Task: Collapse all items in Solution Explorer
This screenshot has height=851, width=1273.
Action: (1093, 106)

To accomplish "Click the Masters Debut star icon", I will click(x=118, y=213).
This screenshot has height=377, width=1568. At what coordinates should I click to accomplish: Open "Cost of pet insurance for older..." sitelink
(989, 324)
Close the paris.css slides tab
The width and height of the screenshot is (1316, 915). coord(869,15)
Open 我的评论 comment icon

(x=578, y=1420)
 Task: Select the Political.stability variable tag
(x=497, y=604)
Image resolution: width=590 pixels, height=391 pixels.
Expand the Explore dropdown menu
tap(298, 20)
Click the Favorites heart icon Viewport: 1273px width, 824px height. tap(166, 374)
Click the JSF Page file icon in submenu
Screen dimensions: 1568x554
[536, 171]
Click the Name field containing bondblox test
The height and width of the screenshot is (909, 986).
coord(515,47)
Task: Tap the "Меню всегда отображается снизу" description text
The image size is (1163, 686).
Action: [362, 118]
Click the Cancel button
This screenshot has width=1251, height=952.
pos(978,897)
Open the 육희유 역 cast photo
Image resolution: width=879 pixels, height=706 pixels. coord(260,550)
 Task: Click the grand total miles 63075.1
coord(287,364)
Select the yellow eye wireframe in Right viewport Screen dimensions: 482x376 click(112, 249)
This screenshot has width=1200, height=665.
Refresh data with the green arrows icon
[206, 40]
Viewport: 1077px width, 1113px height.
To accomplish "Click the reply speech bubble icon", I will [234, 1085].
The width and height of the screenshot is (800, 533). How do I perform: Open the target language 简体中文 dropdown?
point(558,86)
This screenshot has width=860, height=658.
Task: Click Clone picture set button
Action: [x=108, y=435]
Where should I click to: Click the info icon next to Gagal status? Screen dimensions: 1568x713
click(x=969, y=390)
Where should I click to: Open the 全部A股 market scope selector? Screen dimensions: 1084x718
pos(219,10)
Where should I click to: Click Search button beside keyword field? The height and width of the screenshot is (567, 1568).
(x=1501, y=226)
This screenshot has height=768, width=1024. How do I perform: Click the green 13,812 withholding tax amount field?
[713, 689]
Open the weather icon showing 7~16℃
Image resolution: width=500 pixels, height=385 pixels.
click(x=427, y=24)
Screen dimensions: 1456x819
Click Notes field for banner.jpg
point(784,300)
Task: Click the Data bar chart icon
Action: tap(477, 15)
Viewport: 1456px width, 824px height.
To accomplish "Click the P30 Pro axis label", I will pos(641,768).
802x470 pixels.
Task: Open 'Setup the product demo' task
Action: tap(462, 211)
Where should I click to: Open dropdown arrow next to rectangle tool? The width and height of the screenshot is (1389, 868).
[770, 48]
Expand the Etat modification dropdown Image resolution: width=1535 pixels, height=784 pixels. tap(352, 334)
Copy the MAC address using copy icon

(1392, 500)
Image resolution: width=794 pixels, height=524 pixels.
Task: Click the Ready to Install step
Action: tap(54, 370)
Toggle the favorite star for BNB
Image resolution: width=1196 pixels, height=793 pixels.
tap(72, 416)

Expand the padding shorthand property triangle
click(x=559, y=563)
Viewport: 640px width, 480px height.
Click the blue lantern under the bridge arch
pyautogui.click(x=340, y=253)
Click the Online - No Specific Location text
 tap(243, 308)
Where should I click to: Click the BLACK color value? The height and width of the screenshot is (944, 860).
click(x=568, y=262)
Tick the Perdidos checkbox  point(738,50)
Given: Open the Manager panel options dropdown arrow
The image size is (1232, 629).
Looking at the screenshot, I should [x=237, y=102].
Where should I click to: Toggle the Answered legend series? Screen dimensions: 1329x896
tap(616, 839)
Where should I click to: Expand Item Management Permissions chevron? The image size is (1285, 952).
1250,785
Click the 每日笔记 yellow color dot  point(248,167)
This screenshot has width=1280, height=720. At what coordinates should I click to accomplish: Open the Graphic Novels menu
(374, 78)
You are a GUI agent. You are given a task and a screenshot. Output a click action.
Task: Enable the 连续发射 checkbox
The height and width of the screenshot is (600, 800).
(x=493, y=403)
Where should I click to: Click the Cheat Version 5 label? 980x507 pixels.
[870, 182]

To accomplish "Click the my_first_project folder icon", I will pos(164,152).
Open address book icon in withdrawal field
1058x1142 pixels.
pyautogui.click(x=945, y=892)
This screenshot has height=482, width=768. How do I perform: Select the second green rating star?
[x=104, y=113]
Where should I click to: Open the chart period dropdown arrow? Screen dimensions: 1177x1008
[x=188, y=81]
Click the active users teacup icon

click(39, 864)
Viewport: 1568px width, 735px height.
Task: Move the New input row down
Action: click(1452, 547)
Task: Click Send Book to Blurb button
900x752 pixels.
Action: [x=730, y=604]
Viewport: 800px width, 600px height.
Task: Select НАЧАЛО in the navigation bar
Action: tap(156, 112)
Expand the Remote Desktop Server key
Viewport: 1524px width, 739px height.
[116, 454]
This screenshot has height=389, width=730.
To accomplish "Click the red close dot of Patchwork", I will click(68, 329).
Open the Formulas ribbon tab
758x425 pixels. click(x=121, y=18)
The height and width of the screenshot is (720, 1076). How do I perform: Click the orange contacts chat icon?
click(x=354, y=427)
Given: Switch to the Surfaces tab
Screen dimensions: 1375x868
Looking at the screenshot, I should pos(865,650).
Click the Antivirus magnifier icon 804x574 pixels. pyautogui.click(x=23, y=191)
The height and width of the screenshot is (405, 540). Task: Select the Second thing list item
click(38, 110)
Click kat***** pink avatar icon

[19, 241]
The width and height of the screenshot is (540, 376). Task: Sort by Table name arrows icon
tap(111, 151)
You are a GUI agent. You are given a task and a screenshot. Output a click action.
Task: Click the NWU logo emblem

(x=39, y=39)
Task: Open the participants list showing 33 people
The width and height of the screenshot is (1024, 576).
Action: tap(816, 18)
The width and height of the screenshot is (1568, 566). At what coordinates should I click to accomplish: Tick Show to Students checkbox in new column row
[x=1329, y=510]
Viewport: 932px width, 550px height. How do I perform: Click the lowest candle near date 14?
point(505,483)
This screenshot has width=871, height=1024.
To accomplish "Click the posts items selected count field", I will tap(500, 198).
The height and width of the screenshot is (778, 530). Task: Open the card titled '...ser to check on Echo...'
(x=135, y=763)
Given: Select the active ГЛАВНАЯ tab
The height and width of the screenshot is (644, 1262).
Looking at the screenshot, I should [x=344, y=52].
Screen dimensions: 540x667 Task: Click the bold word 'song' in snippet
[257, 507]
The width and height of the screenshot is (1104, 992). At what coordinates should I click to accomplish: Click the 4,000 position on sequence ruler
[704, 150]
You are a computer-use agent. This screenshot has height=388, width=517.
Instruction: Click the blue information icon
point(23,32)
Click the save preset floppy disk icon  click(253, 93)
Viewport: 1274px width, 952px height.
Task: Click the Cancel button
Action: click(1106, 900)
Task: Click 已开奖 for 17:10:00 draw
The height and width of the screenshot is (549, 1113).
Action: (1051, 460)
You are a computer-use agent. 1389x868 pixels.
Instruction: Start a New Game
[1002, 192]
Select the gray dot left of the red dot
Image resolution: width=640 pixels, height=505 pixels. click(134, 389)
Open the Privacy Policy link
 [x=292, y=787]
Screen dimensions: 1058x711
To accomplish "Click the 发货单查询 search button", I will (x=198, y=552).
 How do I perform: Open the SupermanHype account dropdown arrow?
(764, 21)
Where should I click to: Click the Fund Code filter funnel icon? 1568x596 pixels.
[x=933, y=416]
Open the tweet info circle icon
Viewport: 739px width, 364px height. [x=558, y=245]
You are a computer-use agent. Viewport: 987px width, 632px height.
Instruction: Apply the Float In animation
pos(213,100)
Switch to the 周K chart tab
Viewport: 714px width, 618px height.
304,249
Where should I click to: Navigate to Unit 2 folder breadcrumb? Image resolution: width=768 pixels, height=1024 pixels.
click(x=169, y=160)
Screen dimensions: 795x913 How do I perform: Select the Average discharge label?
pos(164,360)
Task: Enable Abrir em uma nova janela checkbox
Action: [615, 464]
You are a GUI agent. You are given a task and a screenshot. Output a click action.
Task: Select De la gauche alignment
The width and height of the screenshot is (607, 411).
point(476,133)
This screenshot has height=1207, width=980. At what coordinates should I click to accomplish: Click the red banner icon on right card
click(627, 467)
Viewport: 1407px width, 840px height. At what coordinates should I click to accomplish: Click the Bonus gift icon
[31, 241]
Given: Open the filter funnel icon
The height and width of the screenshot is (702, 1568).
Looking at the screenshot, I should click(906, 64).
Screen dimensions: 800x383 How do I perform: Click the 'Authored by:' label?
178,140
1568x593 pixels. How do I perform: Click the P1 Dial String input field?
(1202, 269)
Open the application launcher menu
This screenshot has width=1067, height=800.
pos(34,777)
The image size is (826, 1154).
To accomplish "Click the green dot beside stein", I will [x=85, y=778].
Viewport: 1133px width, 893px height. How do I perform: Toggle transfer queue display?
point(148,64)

+---+

▶ **What this task involves**
The response must consist solely of the lines from the one with "Switch to the 周K chart tab" through the end of the listing above, copied exactly; please include the first and the last.

▶ **Task result**
Switch to the 周K chart tab
Viewport: 714px width, 618px height.
304,249
Where should I click to: Navigate to Unit 2 folder breadcrumb? Image resolution: width=768 pixels, height=1024 pixels.
click(x=169, y=160)
Screen dimensions: 795x913 How do I perform: Select the Average discharge label?
pos(164,360)
Task: Enable Abrir em uma nova janela checkbox
Action: [615, 464]
You are a GUI agent. You are given a task and a screenshot. Output a click action.
Task: Select De la gauche alignment
The width and height of the screenshot is (607, 411).
point(476,133)
This screenshot has height=1207, width=980. At what coordinates should I click to accomplish: Click the red banner icon on right card
click(627, 467)
Viewport: 1407px width, 840px height. At what coordinates should I click to accomplish: Click the Bonus gift icon
[31, 241]
Given: Open the filter funnel icon
The height and width of the screenshot is (702, 1568).
Looking at the screenshot, I should click(906, 64).
Screen dimensions: 800x383 How do I perform: Click the 'Authored by:' label?
178,140
1568x593 pixels. How do I perform: Click the P1 Dial String input field?
(1202, 269)
Open the application launcher menu
This screenshot has width=1067, height=800.
pos(34,777)
The image size is (826, 1154).
To accomplish "Click the green dot beside stein", I will [x=85, y=778].
Viewport: 1133px width, 893px height. How do I perform: Toggle transfer queue display?
point(148,64)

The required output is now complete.